__Document excerpt__

——

# Microbubbles on half my candles?



## JWPalmer (May 1, 2017)

Melanie, I have not seen the bubble like you have on my tapers. When I first saw the picture, I thought the wax was too cool, but 80C is 176F and that is actually too hot. So, first I would check you thermometer by placing it in boiling water and make sure it reads 100C. If it is accurate, 70C is a lot closer to the 160F that I shoot for. I do not try to slow the cooling in the silicone molds, only the jar candles I pour. The other thought was water in the wax, but that would have caused bubbles in the top half of the candle if you pour with the candle upside down. I hope you figure it out. Takes a lot of time for a pillar to cool, only to come out of the mold looking, uh, not good.


----------



## Dragonray (Mar 16, 2021)

JWPalmer said:


> Melanie, I have not seen the bubble like you have on my tapers. When I first saw the picture, I thought the wax was too cool, but 80C is 176F and that is actually too hot. So, first I would check you thermometer by placing it in boiling water and make sure it reads 100C. If it is accurate, 70C is a lot closer to the 160F that I shoot for. I do not try to slow the cooling in the silicone molds, only the jar candles I pour. The other thought was water in the wax, but that would have caused bubbles in the top half of the candle if you pour with the candle upside down. I hope you figure it out. Takes a lot of time for a pillar to cool, only to come out of the mold looking, uh, not good.


 Thanks  I will try it again tonight and test the thermometer (I have two so i might test both - one is for food but dipping in wax one time to test out should be fine  ) and also pour at 70C/160F and see if that makes a difference. Thanks for confirming you don't need to slow the cooling for non jar candles, that at least makes one less problem which could be interfering.

——

__Records supplied__
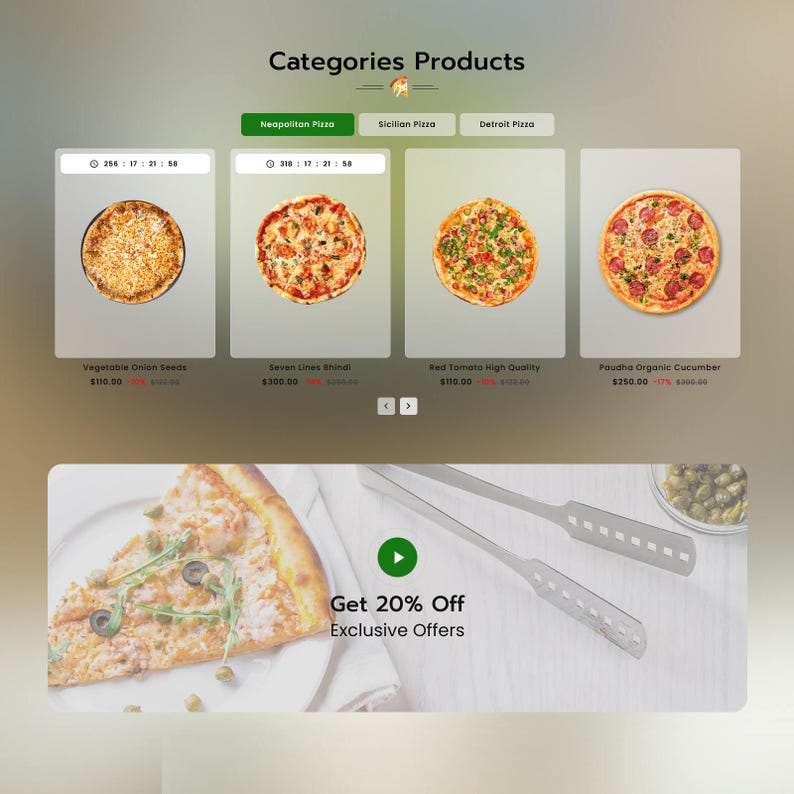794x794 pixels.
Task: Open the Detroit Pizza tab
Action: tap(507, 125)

——

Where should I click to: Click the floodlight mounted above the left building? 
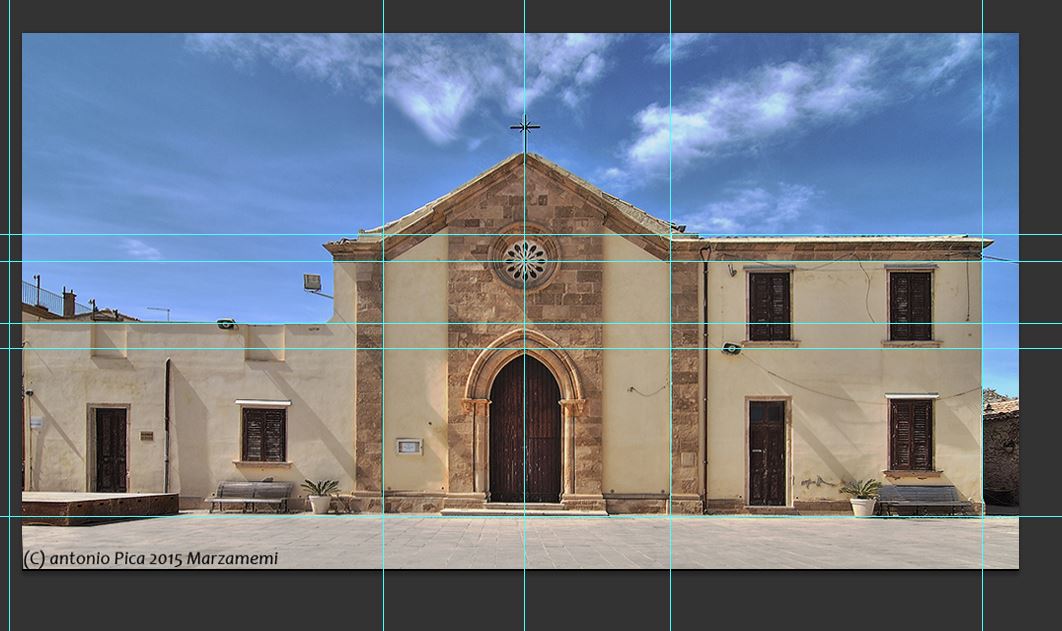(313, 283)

——

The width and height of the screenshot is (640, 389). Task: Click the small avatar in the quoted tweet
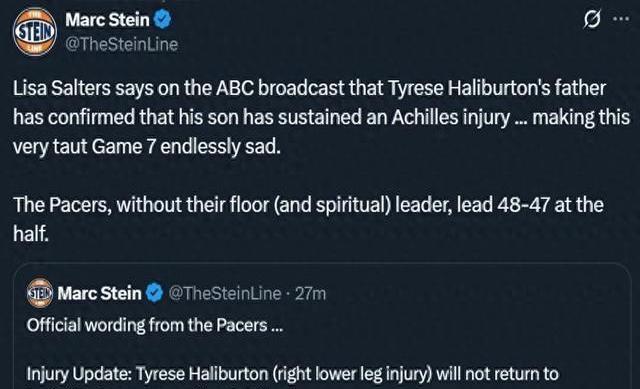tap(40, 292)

——

__Direction A__
Reproduce word for word the stretch of the candle bubble thread from "## JWPalmer (May" through "(Mar 16, 2021)".
__Direction B__
In the candle bubble thread, how does JWPalmer suggest checking the thermometer's accuracy?

__Worked answer A__
## JWPalmer (May 1, 2017)

Melanie, I have not seen the bubble like you have on my tapers. When I first saw the picture, I thought the wax was too cool, but 80C is 176F and that is actually too hot. So, first I would check you thermometer by placing it in boiling water and make sure it reads 100C. If it is accurate, 70C is a lot closer to the 160F that I shoot for. I do not try to slow the cooling in the silicone molds, only the jar candles I pour. The other thought was water in the wax, but that would have caused bubbles in the top half of the candle if you pour with the candle upside down. I hope you figure it out. Takes a lot of time for a pillar to cool, only to come out of the mold looking, uh, not good.


----------



## Dragonray (Mar 16, 2021)

__Worked answer B__
Place it in boiling water and make sure it reads 100C.